Thursday, September 20, 2012

Road to nowhere

Oiço-te enquanto os meus olhos tentam fugir dos teus, procuro um poiso inofensivo onde os esconder, para que eles não me acusem. Ao longe, as palavras em perfeito antagonismo do que eu quero ouvir, palavras (que quero vazias, descabidas) caem em mim como calhaus, como um chuva de sapos, como um balde de água gelada, como um estalo na cara, um puxão de cabelos, um tropeção escadas abaixo, um monumental equívoco, como quiseres. E antes fosse um pontapé no estômago. Antes qualquer hematoma que eu pudesse evitar fazendo gelo. Insistindo. Mas não. Estás convicto e irredutível.

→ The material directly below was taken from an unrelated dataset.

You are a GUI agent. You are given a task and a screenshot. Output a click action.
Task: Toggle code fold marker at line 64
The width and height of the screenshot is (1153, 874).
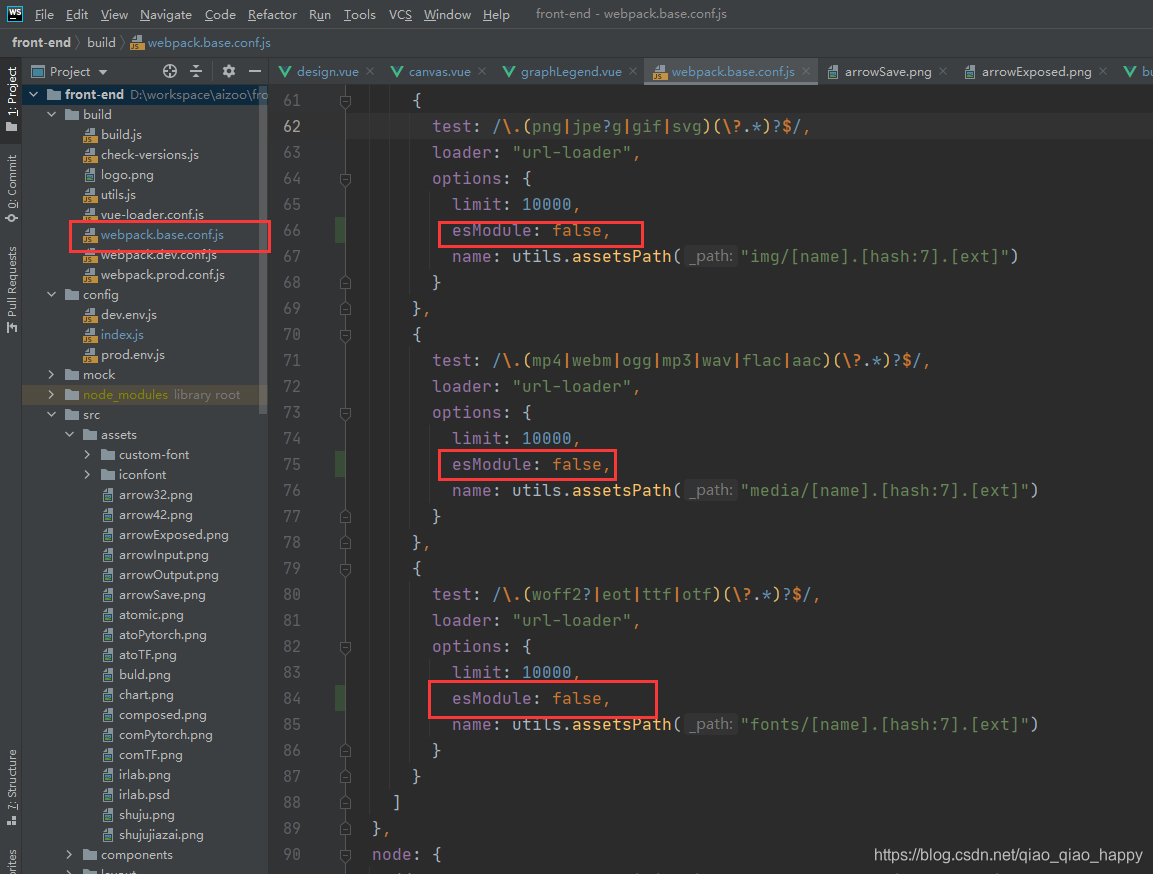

Fechaste o peito e repeliste tudo o que ameaça abri-lo. O rosto muda, um sorriso que se alinha em recta, um olhar que se semicerra, glaciar, os gestos indiferentes, um discurso formal, uma postura indiferente. Não me consigo aproximar. Não deixas, não queres. 

Não posso fazer nada, não há sentido para isso. Quem te estragou? Quem foi que deixou esse dorido com gosto amargo na boca? Soubesse eu, dava-lhe uma lição, para aprender a não interferir na felicidade dos outros. Diz-me onde dói, que eu dou um beijo que faz passar. Prometo. 

Não posso fazer nada. Não posso ser mais do que eu. 

E assim sendo, tiro-te o chapéu e desejo-te sorte para o caminho.

Sunday, September 9, 2012

the weather is changing

Bem que senti o tempo a mudar, as nuvens altas a formarem-se, a ganharem peso e consistência, a descerem, a escurecerem, um vento, totalmente fora do contexto, a levantar-se. 
Do nada, um lembrete [malandro, sacana, vil] a indicar-me um aniversário. De uma pessoa que já não está cá. Da minha pessoa preferida. Daquela que me levaram sem pedir licença. Tento, todos os dias, não pensar nele. Na imensidão que ele era e que ainda acredito que seja, onde quer que ele esteja. 

Amigos convidam-me para sair, para a folia, para os copos, mensagens secas a criticarem-me a recusa. 
Festejar o quê? Não iria suportar os sorrisos, as gargalhadas, o mundo a continuar a girar quando.. quando.. ele não está já nele.. Odeio todos os que se atrevem a sorrir nesse dia. 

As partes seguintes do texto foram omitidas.